[begin The input]
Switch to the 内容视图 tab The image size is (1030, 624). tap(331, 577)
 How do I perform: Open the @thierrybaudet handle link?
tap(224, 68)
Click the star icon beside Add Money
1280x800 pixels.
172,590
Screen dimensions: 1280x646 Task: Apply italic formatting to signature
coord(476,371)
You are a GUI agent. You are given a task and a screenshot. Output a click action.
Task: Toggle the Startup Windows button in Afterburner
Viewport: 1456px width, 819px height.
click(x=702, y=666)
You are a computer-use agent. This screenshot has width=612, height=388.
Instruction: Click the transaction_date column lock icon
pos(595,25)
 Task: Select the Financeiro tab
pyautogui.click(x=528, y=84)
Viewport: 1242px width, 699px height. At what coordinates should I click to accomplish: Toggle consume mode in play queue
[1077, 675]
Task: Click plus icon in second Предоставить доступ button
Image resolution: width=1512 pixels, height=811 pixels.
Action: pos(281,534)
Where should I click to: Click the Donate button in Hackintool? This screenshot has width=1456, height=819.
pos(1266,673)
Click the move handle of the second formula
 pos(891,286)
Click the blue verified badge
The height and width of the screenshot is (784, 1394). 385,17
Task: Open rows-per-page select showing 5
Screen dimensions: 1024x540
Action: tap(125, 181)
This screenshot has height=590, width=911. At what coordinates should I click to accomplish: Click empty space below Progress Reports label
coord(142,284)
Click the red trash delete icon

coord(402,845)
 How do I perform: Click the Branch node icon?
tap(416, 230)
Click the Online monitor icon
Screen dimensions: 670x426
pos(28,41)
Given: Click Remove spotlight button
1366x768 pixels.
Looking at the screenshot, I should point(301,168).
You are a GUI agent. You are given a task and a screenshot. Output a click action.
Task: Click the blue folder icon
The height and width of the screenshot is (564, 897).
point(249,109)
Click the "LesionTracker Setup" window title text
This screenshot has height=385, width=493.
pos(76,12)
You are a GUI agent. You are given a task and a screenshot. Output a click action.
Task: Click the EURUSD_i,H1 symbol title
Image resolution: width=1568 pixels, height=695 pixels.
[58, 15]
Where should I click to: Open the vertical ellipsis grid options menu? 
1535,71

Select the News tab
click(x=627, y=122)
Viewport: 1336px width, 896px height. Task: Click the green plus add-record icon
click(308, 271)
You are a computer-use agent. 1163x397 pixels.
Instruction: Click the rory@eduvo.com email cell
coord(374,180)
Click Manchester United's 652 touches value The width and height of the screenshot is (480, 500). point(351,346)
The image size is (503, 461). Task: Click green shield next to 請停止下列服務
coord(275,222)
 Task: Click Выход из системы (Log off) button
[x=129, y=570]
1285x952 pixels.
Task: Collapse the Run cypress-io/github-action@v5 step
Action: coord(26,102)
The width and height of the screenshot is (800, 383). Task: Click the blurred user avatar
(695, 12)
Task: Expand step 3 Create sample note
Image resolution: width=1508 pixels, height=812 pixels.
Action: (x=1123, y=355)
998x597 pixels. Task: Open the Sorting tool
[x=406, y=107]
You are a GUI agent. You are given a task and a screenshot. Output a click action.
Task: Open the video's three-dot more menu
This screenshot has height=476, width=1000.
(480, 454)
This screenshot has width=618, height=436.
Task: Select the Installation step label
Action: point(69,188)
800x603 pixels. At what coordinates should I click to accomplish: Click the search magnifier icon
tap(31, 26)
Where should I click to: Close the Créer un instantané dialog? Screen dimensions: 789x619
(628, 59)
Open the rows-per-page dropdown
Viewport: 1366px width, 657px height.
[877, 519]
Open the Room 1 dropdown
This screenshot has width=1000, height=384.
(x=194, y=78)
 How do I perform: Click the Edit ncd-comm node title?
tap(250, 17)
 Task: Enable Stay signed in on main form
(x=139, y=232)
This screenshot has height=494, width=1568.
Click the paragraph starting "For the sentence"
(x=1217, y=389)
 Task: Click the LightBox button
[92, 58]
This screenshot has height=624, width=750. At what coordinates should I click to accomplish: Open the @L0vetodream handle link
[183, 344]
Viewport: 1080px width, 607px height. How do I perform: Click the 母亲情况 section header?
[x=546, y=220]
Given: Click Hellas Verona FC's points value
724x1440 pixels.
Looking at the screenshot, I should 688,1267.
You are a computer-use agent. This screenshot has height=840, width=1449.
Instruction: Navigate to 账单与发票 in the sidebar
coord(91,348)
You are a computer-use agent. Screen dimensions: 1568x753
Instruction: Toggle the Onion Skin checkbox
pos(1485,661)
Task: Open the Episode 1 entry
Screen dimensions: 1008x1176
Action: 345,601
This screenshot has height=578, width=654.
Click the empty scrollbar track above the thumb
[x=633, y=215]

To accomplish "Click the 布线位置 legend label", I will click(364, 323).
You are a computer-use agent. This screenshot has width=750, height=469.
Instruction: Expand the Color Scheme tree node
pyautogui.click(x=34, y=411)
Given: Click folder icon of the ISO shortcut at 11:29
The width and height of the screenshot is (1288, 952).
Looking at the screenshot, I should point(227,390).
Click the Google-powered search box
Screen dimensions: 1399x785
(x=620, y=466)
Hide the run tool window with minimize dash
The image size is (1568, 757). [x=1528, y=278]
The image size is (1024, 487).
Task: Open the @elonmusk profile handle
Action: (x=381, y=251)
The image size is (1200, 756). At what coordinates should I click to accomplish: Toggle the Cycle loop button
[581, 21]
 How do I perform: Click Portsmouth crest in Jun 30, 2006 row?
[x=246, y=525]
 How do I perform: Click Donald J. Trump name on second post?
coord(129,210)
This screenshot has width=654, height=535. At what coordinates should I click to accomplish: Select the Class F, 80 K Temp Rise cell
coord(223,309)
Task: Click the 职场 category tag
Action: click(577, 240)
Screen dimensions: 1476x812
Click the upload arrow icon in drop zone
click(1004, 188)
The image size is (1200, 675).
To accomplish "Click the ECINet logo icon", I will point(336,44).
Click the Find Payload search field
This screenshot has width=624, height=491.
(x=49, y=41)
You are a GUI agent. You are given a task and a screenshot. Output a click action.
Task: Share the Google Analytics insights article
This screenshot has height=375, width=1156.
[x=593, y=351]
[end The input]
Short task:
Rewrite all of the data above, putting "screen agent" wherever "GUI agent" appears and keeping everything else the same.

Exercise result:
Switch to the 内容视图 tab The image size is (1030, 624). tap(331, 577)
 How do I perform: Open the @thierrybaudet handle link?
tap(224, 68)
Click the star icon beside Add Money
1280x800 pixels.
172,590
Screen dimensions: 1280x646 Task: Apply italic formatting to signature
coord(476,371)
You are a screen agent. You are given a task and a screenshot. Output a click action.
Task: Toggle the Startup Windows button in Afterburner
Viewport: 1456px width, 819px height.
click(x=702, y=666)
You are a computer-use agent. This screenshot has width=612, height=388.
Instruction: Click the transaction_date column lock icon
pos(595,25)
 Task: Select the Financeiro tab
pyautogui.click(x=528, y=84)
Viewport: 1242px width, 699px height. At what coordinates should I click to accomplish: Toggle consume mode in play queue
[1077, 675]
Task: Click plus icon in second Предоставить доступ button
Image resolution: width=1512 pixels, height=811 pixels.
Action: pos(281,534)
Where should I click to: Click the Donate button in Hackintool? This screenshot has width=1456, height=819.
pos(1266,673)
Click the move handle of the second formula
 pos(891,286)
Click the blue verified badge
The height and width of the screenshot is (784, 1394). 385,17
Task: Open rows-per-page select showing 5
Screen dimensions: 1024x540
Action: tap(125, 181)
This screenshot has height=590, width=911. At what coordinates should I click to accomplish: Click empty space below Progress Reports label
coord(142,284)
Click the red trash delete icon

coord(402,845)
 How do I perform: Click the Branch node icon?
tap(416, 230)
Click the Online monitor icon
Screen dimensions: 670x426
pos(28,41)
Given: Click Remove spotlight button
1366x768 pixels.
Looking at the screenshot, I should point(301,168).
You are a screen agent. You are given a task and a screenshot. Output a click action.
Task: Click the blue folder icon
The height and width of the screenshot is (564, 897).
point(249,109)
Click the "LesionTracker Setup" window title text
This screenshot has height=385, width=493.
pos(76,12)
You are a screen agent. You are given a task and a screenshot. Output a click action.
Task: Click the EURUSD_i,H1 symbol title
Image resolution: width=1568 pixels, height=695 pixels.
[58, 15]
Where should I click to: Open the vertical ellipsis grid options menu? 
1535,71

Select the News tab
click(x=627, y=122)
Viewport: 1336px width, 896px height. Task: Click the green plus add-record icon
click(308, 271)
You are a computer-use agent. 1163x397 pixels.
Instruction: Click the rory@eduvo.com email cell
coord(374,180)
Click Manchester United's 652 touches value The width and height of the screenshot is (480, 500). point(351,346)
The image size is (503, 461). Task: Click green shield next to 請停止下列服務
coord(275,222)
 Task: Click Выход из системы (Log off) button
[x=129, y=570]
1285x952 pixels.
Task: Collapse the Run cypress-io/github-action@v5 step
Action: coord(26,102)
The width and height of the screenshot is (800, 383). Task: Click the blurred user avatar
(695, 12)
Task: Expand step 3 Create sample note
Image resolution: width=1508 pixels, height=812 pixels.
Action: (x=1123, y=355)
998x597 pixels. Task: Open the Sorting tool
[x=406, y=107]
You are a screen agent. You are given a task and a screenshot. Output a click action.
Task: Open the video's three-dot more menu
This screenshot has height=476, width=1000.
(480, 454)
This screenshot has width=618, height=436.
Task: Select the Installation step label
Action: point(69,188)
800x603 pixels. At what coordinates should I click to accomplish: Click the search magnifier icon
tap(31, 26)
Where should I click to: Close the Créer un instantané dialog? Screen dimensions: 789x619
(628, 59)
Open the rows-per-page dropdown
Viewport: 1366px width, 657px height.
[877, 519]
Open the Room 1 dropdown
This screenshot has width=1000, height=384.
(x=194, y=78)
 How do I perform: Click the Edit ncd-comm node title?
tap(250, 17)
 Task: Enable Stay signed in on main form
(x=139, y=232)
This screenshot has height=494, width=1568.
Click the paragraph starting "For the sentence"
(x=1217, y=389)
 Task: Click the LightBox button
[92, 58]
This screenshot has height=624, width=750. At what coordinates should I click to accomplish: Open the @L0vetodream handle link
[183, 344]
Viewport: 1080px width, 607px height. How do I perform: Click the 母亲情况 section header?
[x=546, y=220]
Given: Click Hellas Verona FC's points value
724x1440 pixels.
Looking at the screenshot, I should 688,1267.
You are a computer-use agent. This screenshot has height=840, width=1449.
Instruction: Navigate to 账单与发票 in the sidebar
coord(91,348)
You are a computer-use agent. Screen dimensions: 1568x753
Instruction: Toggle the Onion Skin checkbox
pos(1485,661)
Task: Open the Episode 1 entry
Screen dimensions: 1008x1176
Action: 345,601
This screenshot has height=578, width=654.
Click the empty scrollbar track above the thumb
[x=633, y=215]

To accomplish "Click the 布线位置 legend label", I will click(364, 323).
You are a computer-use agent. This screenshot has width=750, height=469.
Instruction: Expand the Color Scheme tree node
pyautogui.click(x=34, y=411)
Given: Click folder icon of the ISO shortcut at 11:29
The width and height of the screenshot is (1288, 952).
Looking at the screenshot, I should point(227,390).
Click the Google-powered search box
Screen dimensions: 1399x785
(x=620, y=466)
Hide the run tool window with minimize dash
The image size is (1568, 757). [x=1528, y=278]
The image size is (1024, 487).
Task: Open the @elonmusk profile handle
Action: (x=381, y=251)
The image size is (1200, 756). At what coordinates should I click to accomplish: Toggle the Cycle loop button
[581, 21]
 How do I perform: Click Portsmouth crest in Jun 30, 2006 row?
[x=246, y=525]
 How do I perform: Click Donald J. Trump name on second post?
coord(129,210)
This screenshot has width=654, height=535. At what coordinates should I click to accomplish: Select the Class F, 80 K Temp Rise cell
coord(223,309)
Task: Click the 职场 category tag
Action: click(577, 240)
Screen dimensions: 1476x812
Click the upload arrow icon in drop zone
click(1004, 188)
The image size is (1200, 675).
To accomplish "Click the ECINet logo icon", I will point(336,44).
Click the Find Payload search field
This screenshot has width=624, height=491.
(x=49, y=41)
You are a screen agent. You are given a task and a screenshot. Output a click action.
Task: Share the Google Analytics insights article
This screenshot has height=375, width=1156.
[x=593, y=351]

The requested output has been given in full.